● **Supplied records**
== Segment start ==
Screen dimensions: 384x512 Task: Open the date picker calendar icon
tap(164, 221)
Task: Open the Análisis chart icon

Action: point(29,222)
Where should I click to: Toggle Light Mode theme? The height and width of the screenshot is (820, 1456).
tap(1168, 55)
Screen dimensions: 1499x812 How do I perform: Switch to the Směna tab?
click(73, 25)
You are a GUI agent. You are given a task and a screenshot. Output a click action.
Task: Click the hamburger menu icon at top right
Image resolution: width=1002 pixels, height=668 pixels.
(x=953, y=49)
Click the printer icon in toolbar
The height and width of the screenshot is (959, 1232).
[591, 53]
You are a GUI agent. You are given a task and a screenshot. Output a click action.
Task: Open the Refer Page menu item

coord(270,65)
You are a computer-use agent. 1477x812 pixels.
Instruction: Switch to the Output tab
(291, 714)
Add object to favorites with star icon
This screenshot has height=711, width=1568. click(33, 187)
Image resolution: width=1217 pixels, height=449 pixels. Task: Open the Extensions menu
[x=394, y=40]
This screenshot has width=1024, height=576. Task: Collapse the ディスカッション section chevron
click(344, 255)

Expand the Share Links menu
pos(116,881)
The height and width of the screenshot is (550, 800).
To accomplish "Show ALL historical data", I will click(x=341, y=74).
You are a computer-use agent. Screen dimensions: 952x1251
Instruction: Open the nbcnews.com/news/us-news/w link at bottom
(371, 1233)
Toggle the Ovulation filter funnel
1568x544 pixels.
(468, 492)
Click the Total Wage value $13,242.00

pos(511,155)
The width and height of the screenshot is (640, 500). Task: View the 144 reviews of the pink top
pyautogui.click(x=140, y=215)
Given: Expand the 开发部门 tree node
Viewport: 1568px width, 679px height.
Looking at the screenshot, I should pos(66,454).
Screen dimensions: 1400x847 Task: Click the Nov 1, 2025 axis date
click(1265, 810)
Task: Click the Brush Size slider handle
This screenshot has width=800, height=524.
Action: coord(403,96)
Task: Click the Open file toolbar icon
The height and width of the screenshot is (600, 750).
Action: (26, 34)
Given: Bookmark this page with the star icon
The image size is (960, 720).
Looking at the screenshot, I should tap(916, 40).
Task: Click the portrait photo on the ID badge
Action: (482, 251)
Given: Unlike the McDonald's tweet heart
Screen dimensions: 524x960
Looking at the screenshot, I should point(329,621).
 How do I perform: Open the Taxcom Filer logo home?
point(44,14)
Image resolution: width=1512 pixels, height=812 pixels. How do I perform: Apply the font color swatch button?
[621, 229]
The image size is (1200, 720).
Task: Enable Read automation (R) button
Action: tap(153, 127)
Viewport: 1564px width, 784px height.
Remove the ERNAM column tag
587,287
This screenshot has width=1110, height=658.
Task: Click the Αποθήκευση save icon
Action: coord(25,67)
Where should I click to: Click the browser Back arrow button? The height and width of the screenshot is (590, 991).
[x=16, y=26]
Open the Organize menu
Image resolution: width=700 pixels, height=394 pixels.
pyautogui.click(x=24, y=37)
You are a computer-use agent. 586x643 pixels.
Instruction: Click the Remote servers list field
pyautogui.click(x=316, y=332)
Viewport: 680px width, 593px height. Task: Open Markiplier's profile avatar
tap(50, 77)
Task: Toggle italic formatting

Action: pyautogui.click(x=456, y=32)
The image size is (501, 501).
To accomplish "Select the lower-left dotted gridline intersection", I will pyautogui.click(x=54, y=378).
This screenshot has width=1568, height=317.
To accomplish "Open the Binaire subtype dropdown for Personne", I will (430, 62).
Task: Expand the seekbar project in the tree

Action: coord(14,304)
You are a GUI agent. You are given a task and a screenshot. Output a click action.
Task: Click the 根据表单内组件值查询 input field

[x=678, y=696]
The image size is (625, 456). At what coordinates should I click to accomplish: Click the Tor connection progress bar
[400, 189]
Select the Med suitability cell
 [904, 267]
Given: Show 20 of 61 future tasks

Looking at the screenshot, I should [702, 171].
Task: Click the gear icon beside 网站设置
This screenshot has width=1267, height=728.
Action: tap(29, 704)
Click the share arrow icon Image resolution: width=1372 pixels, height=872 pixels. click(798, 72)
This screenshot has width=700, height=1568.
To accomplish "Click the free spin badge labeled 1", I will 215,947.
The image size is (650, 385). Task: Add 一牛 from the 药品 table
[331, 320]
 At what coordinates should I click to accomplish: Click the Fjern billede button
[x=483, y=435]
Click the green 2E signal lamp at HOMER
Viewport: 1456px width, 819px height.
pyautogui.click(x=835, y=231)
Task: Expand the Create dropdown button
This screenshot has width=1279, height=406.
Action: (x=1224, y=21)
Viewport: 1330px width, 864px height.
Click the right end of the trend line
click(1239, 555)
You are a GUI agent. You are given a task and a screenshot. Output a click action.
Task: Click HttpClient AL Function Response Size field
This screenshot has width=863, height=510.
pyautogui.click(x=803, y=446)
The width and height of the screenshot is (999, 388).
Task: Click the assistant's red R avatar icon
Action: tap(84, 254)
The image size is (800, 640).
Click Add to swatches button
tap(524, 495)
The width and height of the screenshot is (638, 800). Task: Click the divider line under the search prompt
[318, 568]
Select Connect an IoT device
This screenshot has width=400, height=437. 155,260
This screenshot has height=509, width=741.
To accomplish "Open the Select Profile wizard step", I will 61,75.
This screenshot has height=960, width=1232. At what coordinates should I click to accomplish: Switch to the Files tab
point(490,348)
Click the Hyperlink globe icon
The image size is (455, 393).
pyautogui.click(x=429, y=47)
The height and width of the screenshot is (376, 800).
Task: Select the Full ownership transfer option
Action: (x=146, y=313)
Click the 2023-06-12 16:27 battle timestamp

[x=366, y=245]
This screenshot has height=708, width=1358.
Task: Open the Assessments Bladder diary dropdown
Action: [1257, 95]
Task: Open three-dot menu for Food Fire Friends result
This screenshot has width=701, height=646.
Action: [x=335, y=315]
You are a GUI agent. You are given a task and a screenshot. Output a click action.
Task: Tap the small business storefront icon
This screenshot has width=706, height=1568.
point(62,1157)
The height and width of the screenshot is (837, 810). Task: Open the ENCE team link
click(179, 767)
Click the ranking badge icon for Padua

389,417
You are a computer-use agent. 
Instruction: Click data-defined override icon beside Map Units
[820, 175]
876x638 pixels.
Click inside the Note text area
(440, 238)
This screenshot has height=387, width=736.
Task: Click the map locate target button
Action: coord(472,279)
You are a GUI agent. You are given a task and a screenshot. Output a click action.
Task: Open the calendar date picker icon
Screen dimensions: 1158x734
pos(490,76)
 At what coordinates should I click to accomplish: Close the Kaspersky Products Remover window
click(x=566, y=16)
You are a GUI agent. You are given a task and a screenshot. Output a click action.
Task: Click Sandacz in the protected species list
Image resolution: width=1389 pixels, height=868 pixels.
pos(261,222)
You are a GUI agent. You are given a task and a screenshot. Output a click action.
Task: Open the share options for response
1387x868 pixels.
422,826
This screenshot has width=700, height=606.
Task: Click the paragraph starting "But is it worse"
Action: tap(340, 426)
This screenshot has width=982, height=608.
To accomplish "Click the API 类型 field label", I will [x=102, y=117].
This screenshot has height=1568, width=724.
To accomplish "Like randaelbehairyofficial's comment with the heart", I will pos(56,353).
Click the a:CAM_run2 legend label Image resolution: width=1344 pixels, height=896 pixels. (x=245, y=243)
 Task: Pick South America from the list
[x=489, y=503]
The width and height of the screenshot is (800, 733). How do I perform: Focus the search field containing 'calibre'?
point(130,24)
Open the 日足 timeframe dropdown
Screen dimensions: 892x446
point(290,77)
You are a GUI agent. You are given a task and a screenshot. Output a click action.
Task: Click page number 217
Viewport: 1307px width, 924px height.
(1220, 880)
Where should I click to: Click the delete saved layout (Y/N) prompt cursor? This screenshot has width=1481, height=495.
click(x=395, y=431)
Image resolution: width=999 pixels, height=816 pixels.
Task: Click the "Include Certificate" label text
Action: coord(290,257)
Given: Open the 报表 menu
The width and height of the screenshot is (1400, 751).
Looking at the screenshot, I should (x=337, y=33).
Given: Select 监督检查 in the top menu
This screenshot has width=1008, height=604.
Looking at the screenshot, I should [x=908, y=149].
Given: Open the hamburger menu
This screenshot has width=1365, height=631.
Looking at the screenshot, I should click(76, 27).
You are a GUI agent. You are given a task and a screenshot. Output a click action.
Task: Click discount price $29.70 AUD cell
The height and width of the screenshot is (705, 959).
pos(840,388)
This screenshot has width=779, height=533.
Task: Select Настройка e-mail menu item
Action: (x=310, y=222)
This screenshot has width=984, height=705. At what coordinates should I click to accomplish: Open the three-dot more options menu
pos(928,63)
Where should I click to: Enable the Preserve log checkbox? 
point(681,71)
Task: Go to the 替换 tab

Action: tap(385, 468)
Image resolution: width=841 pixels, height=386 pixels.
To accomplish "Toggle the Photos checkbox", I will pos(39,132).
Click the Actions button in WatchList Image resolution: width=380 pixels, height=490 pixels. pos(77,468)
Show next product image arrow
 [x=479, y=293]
== Segment end ==
● **Exercise details**
How many lines in the records above contain the word "heart"? Answer with the number alone.

● **Exercise solution**
2